Given passage:

::::::

# ? pole for asym spinaker on O''Day 30 cb



## capnjim02 (Jul 25, 2002)

*? pole for asym spinaker on O''''Day 30 cb*

I am considering retro fitting an articulating bow sprit pole to attach asym. spinaker to. I am not looking to get a big PHRF advantage. I am looking to it for at least a break even on the 3 seconds/mile penalty I''d get for a pole up to 25% of my "J" which is 13.5"
The main reason is the difficulty of getting consistant crew of 5 to 6 people to race the sysm chute. 
I do not even bother trying to race this boat around the buoys any more,too heavy, 12000#, takes too long to gybe the big chute, its a masthead rig, and a lot of my competetion are j-24s, the beauty of PHRF, put light weight small boats in the same class as cruisers. Point to point races is where it shines and the windier the better.
I also race this boat a lot in non-spin class even though I''m usually the highest handicaped boat. Sometimes we do very well sometimes not.
We seem to do best if the race is mostly a beat or a reach in the 90 to 120 degree range. Being a center boarder we do seem to get little lift by raising the board if the apparent is anything behind a close reach.

Has anyone else tryed this modification or know of anyone that has?
Has anyone used the sail rater with the VPP on the U.S. Sailing site?
How accurate did you find the results to be? 
One of the other big questions is how much much lateral load are we talking about on the end of the pole? I can''t find any design numbers anywhere.
Capn Jim02 of Que Pasa?


----------

::::::

Collected data:

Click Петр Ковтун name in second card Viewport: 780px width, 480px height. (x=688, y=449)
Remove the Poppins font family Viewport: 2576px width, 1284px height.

::::::

Task goal: Reproduce the part of the spinnaker pole post starting with "The main reason" and going on through "anyone that has?", word for word. Work from the spinnaker pole post alone, not from the data.

Response for this exercise:
The main reason is the difficulty of getting consistant crew of 5 to 6 people to race the sysm chute. 
I do not even bother trying to race this boat around the buoys any more,too heavy, 12000#, takes too long to gybe the big chute, its a masthead rig, and a lot of my competetion are j-24s, the beauty of PHRF, put light weight small boats in the same class as cruisers. Point to point races is where it shines and the windier the better.
I also race this boat a lot in non-spin class even though I''m usually the highest handicaped boat. Sometimes we do very well sometimes not.
We seem to do best if the race is mostly a beat or a reach in the 90 to 120 degree range. Being a center boarder we do seem to get little lift by raising the board if the apparent is anything behind a close reach.

Has anyone else tryed this modification or know of anyone that has?